Paul George jogou suas primeiras sete temporadas na NBA pelo Indiana Pacers, onde chegou ao estrelato e disputou duas finais de conferência. Sua trajetória na franquia teve ponto final em 2017, com um repentino pedido de troca que mexeu com os bastidores da liga por alguns dias. O que ocasionou a decisão tão rápida? Ele revelou ter ficado irritado com uma postura específica da direção do time.

“Eu não citarei nomes aqui, mas, naquele ano, o melhor ala-pivô da liga falou que queria vir para Indiana jogar comigo. Fui até os executivos e eles só disseram que não poderiam viabilizar aquilo, não havia como acontecer por sermos um mercado menor. Um atleta desse nível queria atuar em Indiana e não dava para fazer? Eles não quiseram”, relembrou o ala, em entrevista ao podcast “Knuckeheads”.

Assim que George contou a história, vários palpites começaram a “pipocar” sobre quem seria o tal ala-pivô de elite. O astro Blake Griffin foi agente livre em 2017, mas, segundo Alex Kennedy (do site HoopsHype), a percepção em torno da liga é que Anthony Davis – que já dava sinais de desgaste no New Orleans Pelicans – seja o “coadjuvante misterioso” da história da saída do jogador de Indiana.

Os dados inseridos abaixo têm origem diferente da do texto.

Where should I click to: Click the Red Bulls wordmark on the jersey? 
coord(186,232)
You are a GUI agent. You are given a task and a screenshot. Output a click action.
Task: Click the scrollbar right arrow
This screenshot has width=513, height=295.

O craque recorda-se que a situação fez com que iniciasse uma reflexão profunda, perguntando os motivos de fazer parte de uma franquia indisposta a fazer o que fosse preciso para brigar por títulos. “Eu fiquei revoltado porque você começa a refletir sobre o que está fazendo ali, sabe? Indiana não é um lugar que atrai os astros, esse cara quer vir e simplesmente não quiseram?”, questionou.

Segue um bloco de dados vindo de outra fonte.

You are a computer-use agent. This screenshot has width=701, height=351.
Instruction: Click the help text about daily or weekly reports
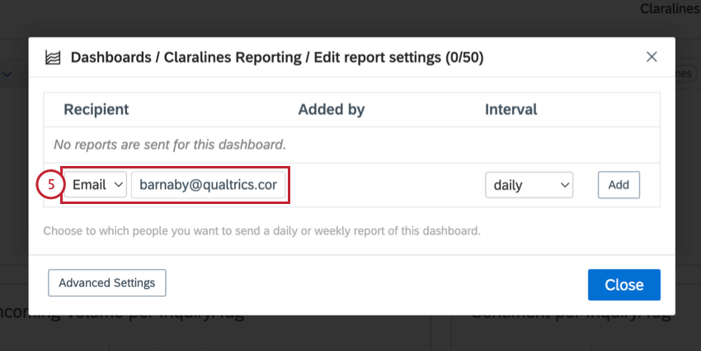[262, 231]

A situação, porém, não era tão simples. Nos bastidores, todos já sabiam que Davis tinha interesse em atuar em um grande mercado (Nova Iorque e Los Angeles, em especial) e a tendência era que o ala-pivô saísse de Indianápolis como agente livre na primeira chance que tivesse. O próprio George, na verdade, especulava-se que faria o mesmo – e, não por acaso, hoje é atleta do Los Angeles Clippers.

“O pessoal da franquia ligou em seguida e falaram que estavam de olho em outro ala-pivô. Sem citar nomes, ele era um dos 20 ou 25 melhores da posição e estaria disponível na agência livre após vir de uma lesão. Não me senti confortável com a situação. Eu saí da chamada, liguei para o meu agente e simplesmente disse para tirar-me de Indiana. Eles não queriam vencer”, concluiu George.